When all three C of G positions are considered, resulting tilt angles for 20ft and 40ft units are shown below over sling angle range. Tilt angles over sling lifting angle range when lifting
eccentrically loaded 20ft and 40ft containers
From the above Tilt Angle distributions:
these are excessive for short slings and vary with position of C of G, consequently it should always be kept as low as possible.
GAP 6

Lifting via Bottom Lift Sling methods can only take place when C of G is aligned with top lifting point P. The slings of equal length at a specific angle α now includes the tilt angle θ. The GW is formulated to include this angle with slings loaded to WLL of lugs and were found to be approximately 10% lower than those for uniform loading, only the deadload defined in Lifting Cycle is considered.
( Additional live loads may arise when using luffing cranes where load moves in a circular path, eg ship to shore etc, these are transient self equilibriating forces resulting from centripetal force and reactive centrifugal force. Although impractical to quantify such forces, it would be wise to be aware of it's significance when using this lifting mode.) This arrangement provides a direct method of evaluating limiting gross weights for offset container loading when C of G is aligned with top lifting point. The same three positions of C of G are considered, the highest at 75%H, gives the lowest lifting force for this state. Rather than analyse the corner fitting forces it is simpler to consider the forces at the top lifting point since the sling tension for each leg is constant providing it clears the side of container when spreaders are used. At the lifting point P two slings are connected whilst their bottom ends are attached to lifting lugs and coupled with the side corner fittings. At the 'Heavy End', on the left, the sling force FL cannot exceed the WLL of lugs and, therefore, will dictate the maximum gross weight for combined sling and tilt angles.
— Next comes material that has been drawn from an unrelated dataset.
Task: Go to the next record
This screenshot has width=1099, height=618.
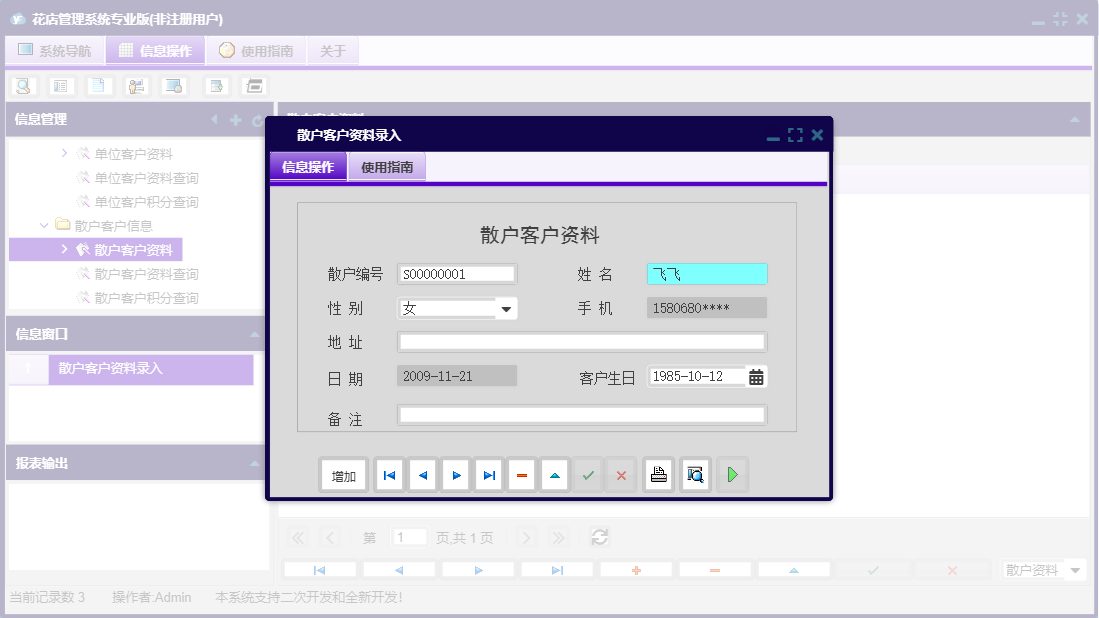Action: (455, 475)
The coplaner forces shown at the lifting point mirror those at the corner fittings and for equilibrium the two horizontal forces must be the same for zero motion during a lift. Similarly, the total resolved vertical forces due to total sling tension are limited by WLL of the lugs and these determine the gross weight that can be lifted.

For lifting sling force F, the vertical forces V, and horizontal forces H, are respectively:

V= F sin(α ± θ)
H= F cos(α ± θ)
and

From the condition that the horizontal forces are equal, the sling force FR in terms of FL is:

FR = FLcos(α + θ)/cos(α - θ)

The lifting force Rg is the sum of all the vertical force components hence:

Rg =2FLsin(α + θ) + 2FRsin(α - θ)

After substituting for FR and simplifying

Rg = 2FL [cos(α + θ) tan(α - θ) + sin(α + θ)]

FL is the maximum tensile force in left hand sling and must not exceed Working Load Limit (WLL) of lug hence substituting FL with WLL gives the limiting gross weight that can be lifted in this case as: GW = 2WLL [cos(α + θ) tan(α - θ) + sin(α + θ) ]

#### Alternative method to evaluate Limiting GW when Tilted This alternative method uses equilibrium of moments about 'O' at the RH corner due to forces acting on the container ie the body force mg or GW, and the resolved H and V components at the LH lug due to sling force F. The magnitude of these forces requires their horizontal distances from point 'O', lifting sling angle and tilt angle. In this case the C of G is taken at 0.75 height of 9ft 6in 20ft container for worst case scenario.

Again the two forces at LH corner are
V= F sin(α + θ)
H= F cos(α + θ)
and
at distances of
Scos(α+θ) for V
Ssin(α+θ) for H
and
The weight GW acts at the C of G at Xg cosθ
(S/2 + .05L + .75h tanθ)cosθ
After equating clockwise to anticlockwise moments and dividing by cosθ gives:
GW Xg=VS-HS tanθ
Finally substituting WLL for sling force F in force units gives limiting gross weight, in this case at 75% height. GW= FS
[sin(α + θ) - cos(α + θ) tanθ]
(.5S + .05L + .75h tanθ )
Since lifting force Rg is equal to GW, when WLL is substituted this gives the same results as the above method but from different equations.